● Text block:
▼

Merrymakers crack Beijing firecracker ban
( 2004-01-27 08:45) (China Daily)
Bright flashes and loud booms rocked urban Beijing during this year's Spring Festival despite posters reading "firecrackers forbidden" posted around the city.
The posters went up in city streets and lanes to remind residents of the city's 11-year-old ban on the festive, but often dangerous, explosives.
Many people admitted to having lit firecrackers downtown on Wednesday, the eve of the Chinese New Year, though they knew they were banned.
"It was not festive enough without firecrackers," passers-by gave as their main reason for ignoring the ban during a brief interview with Xinhua reporters on Sunday. "I knew from my childhood that the loud booms of firecrackers ward off evil and bring in a new year," said Zhang Donghua, 46.
"I joined the crowds of merrymakers in the street when I found it boring to switch the remote control from one channel to another, only to find more boring TV programmes."
"The ban was applauded by many people when it began because less injuries and fires were reported," said a citizen who requested anonymity, "but as the years go by, people have started to wonder why this special time of the year should be celebrated in silence."
Xu Chunhua, 13, said his father bought him enough firecrackers to last for two weeks. "I wanted the loud booms to take away all my bad luck from the past year," said Xu, "I don't remember having lit a firecracker since I was seven or eight."
Feng Jicai, a renowned writer who upholds folk customs, said firecrackers were not just a means of entertainment, but a carrier of festivity as well.
"The Chinese like to light firecrackers and lanterns on New Year's eve, with the belief that their brightness and noise scare away demons."
Feng said the centuries-old tradition was part of the national identity and should not be banned altogether in modern times.
"To avoid losing our own identity in a modern and globalized society, we should think of better ways to sustain our culture while minimizing its harms," he said.
In fact, even the authorities have apparently relaxed their enforcement of the ban.
An unnamed official from the Hepingjie Subdistrict Committee told China Daily that unlike previous years when he and his men, along with police patrols, would go out enforcing the ban during the holiday season, he spent more time with his family this year. Even if police do patrol the streets, they are there to guard against fire hazards and possible personal injuries rather than enforce fines.
Still, firecrackers are a serious problem. Police sources said they caused 141 fires, killed two people and injured 27 Wednesday night in Beijing, but mostly on the outskirts, where the festive explosives are largely allowed.
Tianjin, a port city near Beijing, has exercised a more flexible ban, allowing firecrackers to be lit in downtown areas on the eve of the Chinese Lunar New Year and until 2:00 am on New Year's Day.

▲

● Problem details: Update the passage of the Beijing firecracker ban article between "Feng Jicai, a" and "of the ban.", inclusive, replacing "demons" with "evil spirits".

● Dataset content:
▼

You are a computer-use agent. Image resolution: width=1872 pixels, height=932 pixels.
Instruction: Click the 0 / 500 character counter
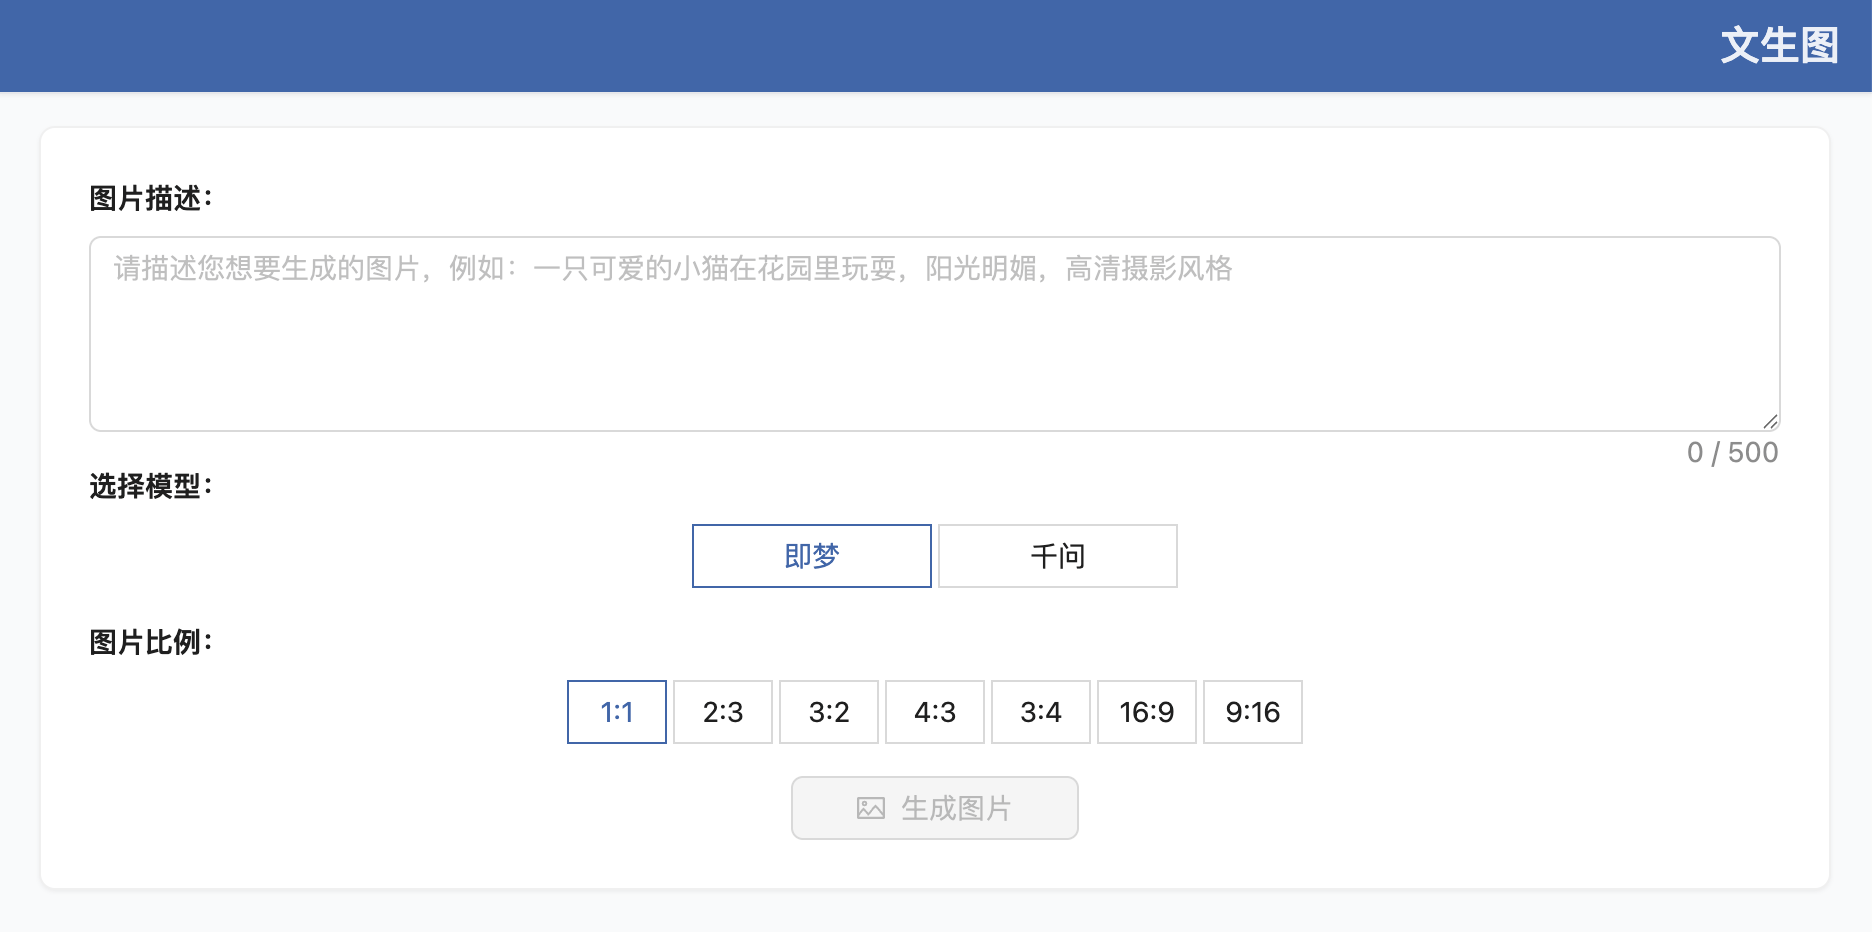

▲

● Answer to this problem:
Feng Jicai, a renowned writer who upholds folk customs, said firecrackers were not just a means of entertainment, but a carrier of festivity as well.
"The Chinese like to light firecrackers and lanterns on New Year's eve, with the belief that their brightness and noise scare away evil spirits."
Feng said the centuries-old tradition was part of the national identity and should not be banned altogether in modern times.
"To avoid losing our own identity in a modern and globalized society, we should think of better ways to sustain our culture while minimizing its harms," he said.
In fact, even the authorities have apparently relaxed their enforcement of the ban.